Background The fungal communities inhabiting natural Ophiocordyceps sinensis play critical ecological roles in alpine meadow ecosystem, contribute to infect host insect, influence the occurrence of O. sinensis , and are repertoire of potential novel metabolites discovery. However, a comprehensive understanding of fungal communities of O. sinensis remain elusive. Therefore, the present study aimed to unravel fungal communities of natural O. sinensis using combination of high-throughput sequencing and culture-dependent approaches. Results A total of 280,519 high-quality sequences, belonging to 5 fungal phyla, 15 classes, 41 orders, 79 families, 112 genera, and 352 putative operational taxonomic units (OTUs) were obtained from natural O. sinensis using high-throughput sequencing. Among of which, 43 genera were identified in external mycelial cortices, Ophiocordyceps , Sebacinia and Archaeorhizomyces were predominant genera with the abundance of 95.86, 1.14, 0.85%, respectively. A total of 66 genera were identified from soil microhabitat, Inocybe , Archaeorhizomyces , unclassified Thelephoraceae , Tomentella , Thelephora , Sebacina , unclassified Ascomycota and unclassified fungi were predominant genera with an average abundance of 53.32, 8.69, 8.12, 8.12, 7.21, 4.6, 3.08 and 3.05%, respectively. The fungal communities in external mycelial cortices were significantly distinct from soil microhabitat. Meanwhile, seven types of culture media were used to isolate culturable fungi at 16 °C, resulted in 77 fungal strains identified by rDNA ITS sequence analysis, belonging to 33 genera, including Ophiocordyceps , Trichoderma , Cytospora , Truncatella , Dactylonectria , Isaria , Cephalosporium , Fusarium , Cosmospora and Paecilomyces , etc. . Among all culturable fungi, Mortierella and Trichoderma were predominant genera.
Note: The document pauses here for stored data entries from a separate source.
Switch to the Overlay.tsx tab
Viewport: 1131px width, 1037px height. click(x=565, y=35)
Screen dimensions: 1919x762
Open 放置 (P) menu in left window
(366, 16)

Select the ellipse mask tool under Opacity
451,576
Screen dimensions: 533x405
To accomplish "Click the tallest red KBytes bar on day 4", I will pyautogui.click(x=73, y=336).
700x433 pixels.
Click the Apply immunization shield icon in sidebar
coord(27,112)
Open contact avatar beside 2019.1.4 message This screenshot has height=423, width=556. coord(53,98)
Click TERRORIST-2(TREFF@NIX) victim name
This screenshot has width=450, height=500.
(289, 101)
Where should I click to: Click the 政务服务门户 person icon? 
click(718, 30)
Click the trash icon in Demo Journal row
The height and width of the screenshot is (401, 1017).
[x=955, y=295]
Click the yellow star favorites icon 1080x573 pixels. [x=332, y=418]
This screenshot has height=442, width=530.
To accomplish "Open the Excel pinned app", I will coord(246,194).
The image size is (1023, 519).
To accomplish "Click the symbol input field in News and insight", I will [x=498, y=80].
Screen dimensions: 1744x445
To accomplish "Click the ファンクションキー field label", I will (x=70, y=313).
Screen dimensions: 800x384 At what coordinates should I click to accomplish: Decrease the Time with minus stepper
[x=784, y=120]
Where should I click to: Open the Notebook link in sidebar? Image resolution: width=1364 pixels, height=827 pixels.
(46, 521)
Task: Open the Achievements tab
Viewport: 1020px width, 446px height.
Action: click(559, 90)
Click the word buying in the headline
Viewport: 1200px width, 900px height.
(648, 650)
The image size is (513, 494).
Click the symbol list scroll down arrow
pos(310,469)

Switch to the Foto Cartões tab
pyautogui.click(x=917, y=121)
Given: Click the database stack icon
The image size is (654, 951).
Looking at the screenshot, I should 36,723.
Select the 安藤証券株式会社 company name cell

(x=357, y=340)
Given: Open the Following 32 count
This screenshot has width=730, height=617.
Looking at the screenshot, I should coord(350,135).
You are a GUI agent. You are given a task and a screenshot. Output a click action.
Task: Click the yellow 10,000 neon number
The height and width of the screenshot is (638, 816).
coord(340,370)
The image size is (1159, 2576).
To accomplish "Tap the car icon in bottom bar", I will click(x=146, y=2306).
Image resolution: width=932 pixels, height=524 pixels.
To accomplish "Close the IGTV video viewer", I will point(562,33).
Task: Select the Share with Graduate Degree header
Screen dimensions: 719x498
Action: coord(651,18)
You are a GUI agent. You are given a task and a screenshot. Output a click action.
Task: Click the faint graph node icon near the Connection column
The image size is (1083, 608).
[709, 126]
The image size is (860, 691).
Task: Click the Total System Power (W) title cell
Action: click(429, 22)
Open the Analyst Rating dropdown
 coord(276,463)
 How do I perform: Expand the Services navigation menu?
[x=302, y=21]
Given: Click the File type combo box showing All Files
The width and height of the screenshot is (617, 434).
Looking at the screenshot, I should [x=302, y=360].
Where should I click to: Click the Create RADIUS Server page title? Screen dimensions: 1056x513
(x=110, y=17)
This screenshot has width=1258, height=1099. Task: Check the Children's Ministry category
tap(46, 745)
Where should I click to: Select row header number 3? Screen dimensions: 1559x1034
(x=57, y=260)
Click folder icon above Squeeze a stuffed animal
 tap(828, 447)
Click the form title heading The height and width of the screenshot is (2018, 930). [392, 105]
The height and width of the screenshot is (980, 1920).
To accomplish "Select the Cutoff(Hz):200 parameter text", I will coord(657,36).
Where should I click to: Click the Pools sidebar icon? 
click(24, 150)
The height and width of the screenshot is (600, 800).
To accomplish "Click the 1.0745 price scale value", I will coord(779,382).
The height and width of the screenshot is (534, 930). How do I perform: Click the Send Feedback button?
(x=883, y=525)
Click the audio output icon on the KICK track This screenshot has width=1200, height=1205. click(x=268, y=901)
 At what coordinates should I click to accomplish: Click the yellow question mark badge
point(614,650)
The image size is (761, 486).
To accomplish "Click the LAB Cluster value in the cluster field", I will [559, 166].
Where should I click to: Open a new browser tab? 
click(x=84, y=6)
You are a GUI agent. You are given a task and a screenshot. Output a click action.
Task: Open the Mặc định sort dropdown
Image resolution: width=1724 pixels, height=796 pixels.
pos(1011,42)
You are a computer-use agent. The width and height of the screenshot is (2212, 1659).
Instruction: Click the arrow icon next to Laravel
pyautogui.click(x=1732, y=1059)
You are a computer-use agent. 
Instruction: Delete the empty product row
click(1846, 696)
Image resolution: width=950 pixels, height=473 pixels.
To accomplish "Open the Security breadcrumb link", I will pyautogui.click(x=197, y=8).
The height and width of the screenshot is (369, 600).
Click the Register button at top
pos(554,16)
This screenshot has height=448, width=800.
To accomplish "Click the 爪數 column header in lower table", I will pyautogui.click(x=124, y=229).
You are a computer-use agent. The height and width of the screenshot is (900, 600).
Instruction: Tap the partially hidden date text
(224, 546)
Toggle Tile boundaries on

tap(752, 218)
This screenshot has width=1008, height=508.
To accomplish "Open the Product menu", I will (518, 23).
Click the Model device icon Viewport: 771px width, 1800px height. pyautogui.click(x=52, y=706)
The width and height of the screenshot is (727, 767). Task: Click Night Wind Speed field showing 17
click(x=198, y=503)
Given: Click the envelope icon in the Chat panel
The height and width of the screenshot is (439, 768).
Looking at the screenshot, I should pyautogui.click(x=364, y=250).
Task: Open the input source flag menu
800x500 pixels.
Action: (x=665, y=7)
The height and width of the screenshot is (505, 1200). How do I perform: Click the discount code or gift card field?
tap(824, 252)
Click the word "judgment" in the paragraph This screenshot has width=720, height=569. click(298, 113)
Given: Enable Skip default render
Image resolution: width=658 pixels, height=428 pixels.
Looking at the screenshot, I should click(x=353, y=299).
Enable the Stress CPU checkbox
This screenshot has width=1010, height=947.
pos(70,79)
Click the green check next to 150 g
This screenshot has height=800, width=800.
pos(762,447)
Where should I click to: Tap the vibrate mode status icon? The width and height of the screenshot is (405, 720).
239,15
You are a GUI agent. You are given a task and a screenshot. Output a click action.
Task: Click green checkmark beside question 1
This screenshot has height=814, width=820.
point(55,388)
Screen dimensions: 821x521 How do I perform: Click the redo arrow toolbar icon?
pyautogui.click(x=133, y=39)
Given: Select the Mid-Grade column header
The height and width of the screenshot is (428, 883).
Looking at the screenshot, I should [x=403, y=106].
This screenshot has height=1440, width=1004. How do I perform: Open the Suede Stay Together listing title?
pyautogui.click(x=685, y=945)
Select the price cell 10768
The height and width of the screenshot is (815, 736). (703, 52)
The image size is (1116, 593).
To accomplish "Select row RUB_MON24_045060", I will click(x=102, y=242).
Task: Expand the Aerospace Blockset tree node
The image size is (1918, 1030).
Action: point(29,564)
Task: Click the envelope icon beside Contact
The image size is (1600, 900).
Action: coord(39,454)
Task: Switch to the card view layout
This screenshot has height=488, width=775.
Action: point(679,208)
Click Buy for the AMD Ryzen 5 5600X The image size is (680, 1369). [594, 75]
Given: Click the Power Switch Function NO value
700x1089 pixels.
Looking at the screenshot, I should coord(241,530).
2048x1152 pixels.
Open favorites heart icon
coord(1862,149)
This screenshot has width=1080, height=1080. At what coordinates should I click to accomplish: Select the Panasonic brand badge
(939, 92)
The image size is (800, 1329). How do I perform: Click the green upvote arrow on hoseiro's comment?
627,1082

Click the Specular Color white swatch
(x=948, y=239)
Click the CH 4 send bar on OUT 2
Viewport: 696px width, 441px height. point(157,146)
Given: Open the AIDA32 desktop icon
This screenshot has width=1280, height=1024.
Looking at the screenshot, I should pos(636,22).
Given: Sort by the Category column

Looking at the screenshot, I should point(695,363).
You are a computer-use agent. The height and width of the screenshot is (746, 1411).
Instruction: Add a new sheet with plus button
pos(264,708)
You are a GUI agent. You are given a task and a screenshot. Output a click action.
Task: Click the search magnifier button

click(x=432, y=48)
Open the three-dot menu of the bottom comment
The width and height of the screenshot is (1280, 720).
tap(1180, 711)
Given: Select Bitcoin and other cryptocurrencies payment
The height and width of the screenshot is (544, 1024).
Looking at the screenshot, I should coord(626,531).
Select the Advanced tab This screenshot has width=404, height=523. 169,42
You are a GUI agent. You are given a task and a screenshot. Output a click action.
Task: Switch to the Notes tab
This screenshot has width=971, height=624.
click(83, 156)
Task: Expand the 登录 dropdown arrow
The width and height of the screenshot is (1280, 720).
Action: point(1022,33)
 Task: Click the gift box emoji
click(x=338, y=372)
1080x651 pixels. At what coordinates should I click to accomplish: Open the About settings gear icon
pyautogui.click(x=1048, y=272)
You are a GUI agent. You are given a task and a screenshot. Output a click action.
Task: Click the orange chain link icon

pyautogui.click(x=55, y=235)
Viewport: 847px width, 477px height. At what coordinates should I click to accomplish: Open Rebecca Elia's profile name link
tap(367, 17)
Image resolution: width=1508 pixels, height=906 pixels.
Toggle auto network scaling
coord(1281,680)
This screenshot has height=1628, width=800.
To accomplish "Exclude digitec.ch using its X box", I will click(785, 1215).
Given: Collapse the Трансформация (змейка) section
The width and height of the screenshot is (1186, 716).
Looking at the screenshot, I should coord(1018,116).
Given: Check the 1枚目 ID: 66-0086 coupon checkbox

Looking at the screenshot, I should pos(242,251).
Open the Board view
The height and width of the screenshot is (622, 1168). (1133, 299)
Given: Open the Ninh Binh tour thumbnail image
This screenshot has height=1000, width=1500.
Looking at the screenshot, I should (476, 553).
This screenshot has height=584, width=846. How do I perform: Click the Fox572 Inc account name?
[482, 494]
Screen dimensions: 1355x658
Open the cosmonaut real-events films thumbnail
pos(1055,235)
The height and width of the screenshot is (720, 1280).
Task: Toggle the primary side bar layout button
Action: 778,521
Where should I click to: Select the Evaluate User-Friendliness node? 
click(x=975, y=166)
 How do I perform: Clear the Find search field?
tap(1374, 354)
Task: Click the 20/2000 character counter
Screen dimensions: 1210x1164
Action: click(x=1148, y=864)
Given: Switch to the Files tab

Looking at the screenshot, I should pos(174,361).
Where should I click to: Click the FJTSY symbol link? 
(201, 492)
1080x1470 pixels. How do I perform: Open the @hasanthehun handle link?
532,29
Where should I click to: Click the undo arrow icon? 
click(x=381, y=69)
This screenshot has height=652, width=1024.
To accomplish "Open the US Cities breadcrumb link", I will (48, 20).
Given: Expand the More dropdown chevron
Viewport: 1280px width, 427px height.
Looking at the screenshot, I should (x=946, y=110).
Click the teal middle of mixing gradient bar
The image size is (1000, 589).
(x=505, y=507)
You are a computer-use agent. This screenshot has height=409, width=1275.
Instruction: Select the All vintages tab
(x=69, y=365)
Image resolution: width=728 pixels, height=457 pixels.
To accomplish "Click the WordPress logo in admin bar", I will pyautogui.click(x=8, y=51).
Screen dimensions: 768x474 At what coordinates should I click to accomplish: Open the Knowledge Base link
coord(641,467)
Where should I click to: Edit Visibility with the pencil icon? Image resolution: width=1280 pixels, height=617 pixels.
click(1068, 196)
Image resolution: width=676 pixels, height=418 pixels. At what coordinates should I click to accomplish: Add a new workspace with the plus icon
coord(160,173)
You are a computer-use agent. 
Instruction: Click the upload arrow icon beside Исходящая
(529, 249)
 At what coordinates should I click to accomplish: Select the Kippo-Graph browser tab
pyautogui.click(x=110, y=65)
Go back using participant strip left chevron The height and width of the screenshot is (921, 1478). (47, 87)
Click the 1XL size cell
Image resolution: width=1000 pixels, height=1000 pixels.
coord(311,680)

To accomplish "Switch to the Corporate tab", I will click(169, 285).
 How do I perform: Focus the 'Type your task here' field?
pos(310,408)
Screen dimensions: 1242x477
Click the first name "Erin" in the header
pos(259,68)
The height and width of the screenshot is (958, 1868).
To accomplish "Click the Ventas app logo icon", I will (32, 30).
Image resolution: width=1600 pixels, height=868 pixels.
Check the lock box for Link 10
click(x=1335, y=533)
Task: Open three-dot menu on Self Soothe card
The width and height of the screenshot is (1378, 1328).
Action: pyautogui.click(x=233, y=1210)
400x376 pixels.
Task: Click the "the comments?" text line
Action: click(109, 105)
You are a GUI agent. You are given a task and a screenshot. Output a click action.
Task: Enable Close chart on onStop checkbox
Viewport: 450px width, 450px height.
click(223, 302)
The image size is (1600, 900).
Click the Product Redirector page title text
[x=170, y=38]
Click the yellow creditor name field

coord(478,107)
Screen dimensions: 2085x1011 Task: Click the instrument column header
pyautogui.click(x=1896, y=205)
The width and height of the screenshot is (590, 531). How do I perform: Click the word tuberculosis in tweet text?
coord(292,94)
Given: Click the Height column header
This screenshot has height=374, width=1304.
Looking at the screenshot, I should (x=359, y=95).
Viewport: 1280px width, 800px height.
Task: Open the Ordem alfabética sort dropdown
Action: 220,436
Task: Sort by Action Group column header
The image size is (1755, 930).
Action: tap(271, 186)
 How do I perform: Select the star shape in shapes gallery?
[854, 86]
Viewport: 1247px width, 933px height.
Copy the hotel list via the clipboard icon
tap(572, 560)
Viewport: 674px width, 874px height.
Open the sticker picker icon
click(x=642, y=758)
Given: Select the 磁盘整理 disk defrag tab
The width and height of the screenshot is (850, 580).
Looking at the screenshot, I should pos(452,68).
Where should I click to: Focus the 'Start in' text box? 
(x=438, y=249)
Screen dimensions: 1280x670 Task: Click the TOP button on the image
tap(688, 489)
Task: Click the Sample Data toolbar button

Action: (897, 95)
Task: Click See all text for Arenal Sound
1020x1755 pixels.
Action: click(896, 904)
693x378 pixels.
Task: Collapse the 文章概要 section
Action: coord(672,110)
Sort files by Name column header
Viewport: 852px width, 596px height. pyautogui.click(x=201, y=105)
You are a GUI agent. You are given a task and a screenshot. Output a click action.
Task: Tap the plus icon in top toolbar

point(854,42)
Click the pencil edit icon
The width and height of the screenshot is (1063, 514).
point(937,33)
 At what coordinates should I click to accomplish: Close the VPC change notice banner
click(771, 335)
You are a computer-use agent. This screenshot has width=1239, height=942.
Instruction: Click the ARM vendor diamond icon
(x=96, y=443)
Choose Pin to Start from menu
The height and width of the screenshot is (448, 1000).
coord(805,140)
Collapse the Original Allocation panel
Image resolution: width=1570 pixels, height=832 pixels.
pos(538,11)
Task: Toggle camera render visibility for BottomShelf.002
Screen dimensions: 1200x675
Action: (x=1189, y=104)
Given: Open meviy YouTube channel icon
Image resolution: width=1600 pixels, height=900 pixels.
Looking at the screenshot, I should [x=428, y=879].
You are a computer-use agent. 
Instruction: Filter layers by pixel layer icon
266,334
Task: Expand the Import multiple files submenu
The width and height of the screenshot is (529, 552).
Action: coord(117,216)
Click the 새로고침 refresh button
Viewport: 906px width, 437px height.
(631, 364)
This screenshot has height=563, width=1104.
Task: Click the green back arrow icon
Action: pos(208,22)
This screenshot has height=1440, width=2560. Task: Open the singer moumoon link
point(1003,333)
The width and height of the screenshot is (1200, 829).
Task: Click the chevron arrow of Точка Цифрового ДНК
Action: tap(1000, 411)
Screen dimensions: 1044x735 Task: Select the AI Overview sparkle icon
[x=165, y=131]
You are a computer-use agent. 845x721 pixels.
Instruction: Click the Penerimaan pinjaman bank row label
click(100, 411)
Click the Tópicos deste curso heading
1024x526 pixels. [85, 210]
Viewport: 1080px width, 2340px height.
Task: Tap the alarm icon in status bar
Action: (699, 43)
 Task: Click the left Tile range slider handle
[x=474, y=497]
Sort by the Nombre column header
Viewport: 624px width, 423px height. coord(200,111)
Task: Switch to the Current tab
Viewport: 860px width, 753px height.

Conclusions The significantly differences and overlap in fungal community structure between two approaches highlight that the integration of high-throughput sequencing and culture-dependent approaches would generate more information. Our result reveal a comprehensive understanding of fungal community structure of natural O. sinensis , provide new insight into O. sinensis associated fungi, and support that microbiota of natural O. sinensis is an untapped source for novel bioactive metabolites discovery.